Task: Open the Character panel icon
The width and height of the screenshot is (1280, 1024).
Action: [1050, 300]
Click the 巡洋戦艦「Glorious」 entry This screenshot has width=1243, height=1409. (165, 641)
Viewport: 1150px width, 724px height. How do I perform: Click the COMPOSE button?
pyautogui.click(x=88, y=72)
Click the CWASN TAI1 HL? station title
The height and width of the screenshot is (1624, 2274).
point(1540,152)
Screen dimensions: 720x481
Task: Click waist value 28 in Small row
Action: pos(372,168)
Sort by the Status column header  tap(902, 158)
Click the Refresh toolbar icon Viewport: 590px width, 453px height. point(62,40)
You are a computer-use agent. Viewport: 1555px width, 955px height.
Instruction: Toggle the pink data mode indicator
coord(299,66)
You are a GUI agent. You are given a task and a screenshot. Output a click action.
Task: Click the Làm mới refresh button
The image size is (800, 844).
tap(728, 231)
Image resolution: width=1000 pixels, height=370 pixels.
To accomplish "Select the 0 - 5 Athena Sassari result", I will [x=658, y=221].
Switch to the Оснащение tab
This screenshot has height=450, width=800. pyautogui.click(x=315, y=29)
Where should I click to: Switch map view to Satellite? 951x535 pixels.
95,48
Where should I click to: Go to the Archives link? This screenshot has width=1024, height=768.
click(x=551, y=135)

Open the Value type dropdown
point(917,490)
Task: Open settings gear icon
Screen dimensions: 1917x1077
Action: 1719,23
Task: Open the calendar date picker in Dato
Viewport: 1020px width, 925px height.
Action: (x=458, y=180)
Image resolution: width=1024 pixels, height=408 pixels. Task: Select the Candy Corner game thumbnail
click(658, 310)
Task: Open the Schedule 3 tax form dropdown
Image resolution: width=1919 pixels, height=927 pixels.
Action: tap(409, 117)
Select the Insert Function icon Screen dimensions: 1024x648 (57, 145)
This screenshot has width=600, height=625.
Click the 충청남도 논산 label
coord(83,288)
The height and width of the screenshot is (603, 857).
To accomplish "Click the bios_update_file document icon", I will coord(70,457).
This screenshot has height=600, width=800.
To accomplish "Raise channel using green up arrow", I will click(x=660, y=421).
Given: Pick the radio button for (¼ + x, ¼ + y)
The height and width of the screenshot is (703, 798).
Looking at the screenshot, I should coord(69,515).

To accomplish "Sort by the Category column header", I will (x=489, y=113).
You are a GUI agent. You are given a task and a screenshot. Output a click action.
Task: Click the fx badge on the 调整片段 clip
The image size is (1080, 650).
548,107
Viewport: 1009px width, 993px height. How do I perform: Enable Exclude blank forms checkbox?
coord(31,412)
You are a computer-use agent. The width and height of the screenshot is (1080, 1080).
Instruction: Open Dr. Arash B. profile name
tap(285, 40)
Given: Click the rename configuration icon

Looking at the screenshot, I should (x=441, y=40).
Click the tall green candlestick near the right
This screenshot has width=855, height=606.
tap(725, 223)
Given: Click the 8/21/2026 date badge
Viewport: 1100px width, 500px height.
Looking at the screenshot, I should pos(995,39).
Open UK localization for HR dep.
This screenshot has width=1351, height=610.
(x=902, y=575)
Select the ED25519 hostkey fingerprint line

..............................

Requirement >> Search the entries for the word "agent" and copy every line that holds it.

Solution for this task >>
You are a computer-use agent. Viewport: 1555px width, 955px height.
You are a GUI agent. You are given a task and a screenshot. Output a click action.
You are a GUI agent. You are given a task and a screenshot. Output a click action.
You are a computer-use agent. The width and height of the screenshot is (1080, 1080).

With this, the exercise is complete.